В спальне уже горел камин — кто-то из прислуги, предупреждённый по радио, успел разжечь огонь, и в комнате пахло берёзовыми дровами и сушёными травами, служившими повару основой для его фирменного успокоительного чая. Линге опустил мальчика на кровать, натянул на него одеяло до самого подбородка, и только тогда тот разжал пальцы, оставив на мундире камердинера пять глубоких, белых от напряжения отметин.
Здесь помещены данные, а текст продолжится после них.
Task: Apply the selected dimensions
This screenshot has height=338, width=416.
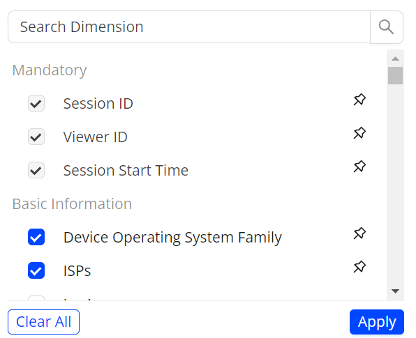Action: coord(377,322)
Геббельс, стоявший у дверей, наблюдал, как Линге — этот грубый, самовлюблённый, вечно недовольный солдафон — осторожно, с нежданной для мужской натуры женской бережностью, поправляет подушку, подтыкает одеяло со всех сторон,, и тихо, ворчливо, но без тени привычной насмешки, приговаривает: «Ну что ж вы, господин фюрер, устроили переполох на ночь глядя.
Пол-Берлина на ноги подняли, людей от сна оторвали, собак, бедных, из конуры выгнали. Хорошо ещё, что нашлись — а ежели бы нет? Что бы мы тогда делали? Пришлось бы новое правительство выбирать, а это, сами понимаете, морока какая — бумаги, заседания, споры до хрипоты...»
Мальчик слушал этот бесконечный, притворно-сердитый монолог, и его губы, ещё минуту назад дрожавшие от холода и пережитого ужаса, чуть заметно приподнялись в нечто, отдалённо напоминавшее улыбку.